EXCERPT PROVIDED:

5.4.4 Accessing and Manipulating Attributes Before They Are Typecast
The Active Record connection adapters, classes that implement behavior specific to databases, fetch results as strings and Rails takes care of converting them to other datatypes if necessary, based on the type of the database column. For instance, integer types are cast to instances of Ruby’sFixnum class, and so on.
Even if you’re working with a new instance of an Active Record object, and have passed in constructor values as strings, they will be typecast to their proper type when you try to access those values as attributes.
Sometimes you want to be able to read (or manipulate) the raw attribute data without having the column-determined typecast run its course first, and that can be done by using the attribute_before_type_cast accessors that are automatically created in your model.

PROVIDED INFORMATION:

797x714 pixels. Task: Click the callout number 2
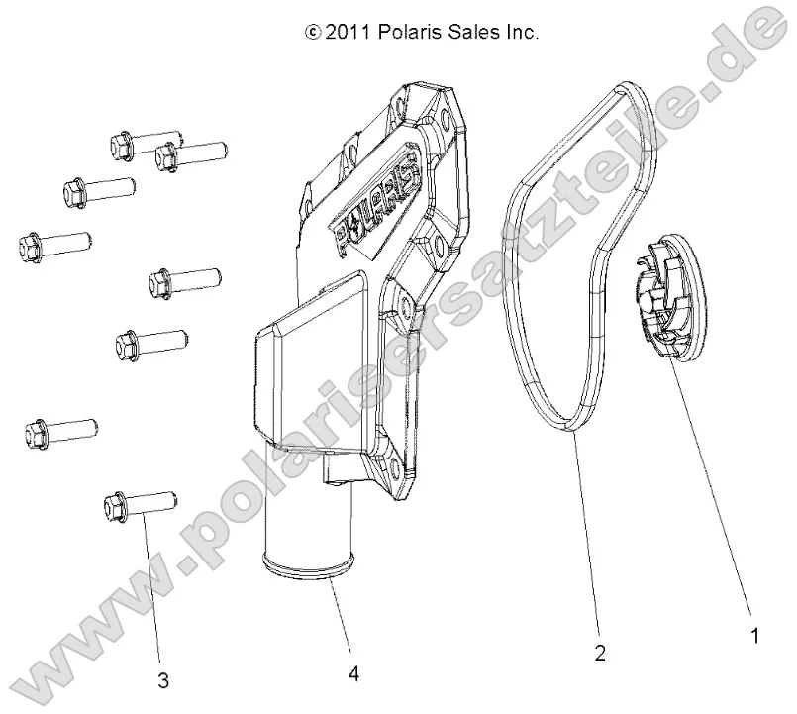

* * *

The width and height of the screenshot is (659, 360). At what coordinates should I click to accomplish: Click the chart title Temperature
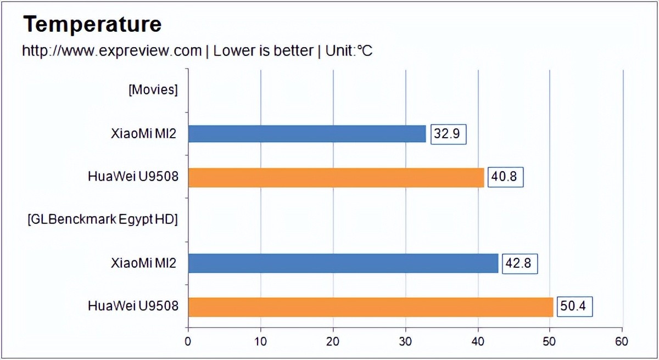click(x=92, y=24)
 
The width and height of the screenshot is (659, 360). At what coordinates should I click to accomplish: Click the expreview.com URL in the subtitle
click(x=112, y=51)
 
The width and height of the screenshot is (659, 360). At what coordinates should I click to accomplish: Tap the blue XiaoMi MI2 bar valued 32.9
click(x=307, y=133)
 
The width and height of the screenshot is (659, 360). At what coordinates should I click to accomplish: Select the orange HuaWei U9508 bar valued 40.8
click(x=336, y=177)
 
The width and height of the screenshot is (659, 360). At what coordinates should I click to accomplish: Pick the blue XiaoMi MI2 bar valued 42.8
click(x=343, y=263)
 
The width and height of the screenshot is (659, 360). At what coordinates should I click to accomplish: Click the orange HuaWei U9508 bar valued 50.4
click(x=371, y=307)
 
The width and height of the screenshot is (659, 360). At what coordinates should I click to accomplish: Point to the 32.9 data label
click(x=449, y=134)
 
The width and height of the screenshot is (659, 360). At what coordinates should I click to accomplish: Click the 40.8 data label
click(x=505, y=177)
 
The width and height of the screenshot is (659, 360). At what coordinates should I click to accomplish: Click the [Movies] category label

TO BE DONE:
**1.** Answer these about the excerpt on Active Record typecasting:
(a) In what form do the connection adapters fetch results?
(b) What determines the datatype Rails converts those results to?
(c) What accessors let you read raw attribute data before the typecast runs?
**2.** Quote the excerpt on Active Record typecasting from "Even if you’re" up to and including "in your model.".

TASK RESPONSES:
**1.**
(a) As strings.
(b) The type of the database column.
(c) The attribute_before_type_cast accessors, which are automatically created in your model.

**2.**
Even if you’re working with a new instance of an Active Record object, and have passed in constructor values as strings, they will be typecast to their proper type when you try to access those values as attributes.
Sometimes you want to be able to read (or manipulate) the raw attribute data without having the column-determined typecast run its course first, and that can be done by using the attribute_before_type_cast accessors that are automatically created in your model.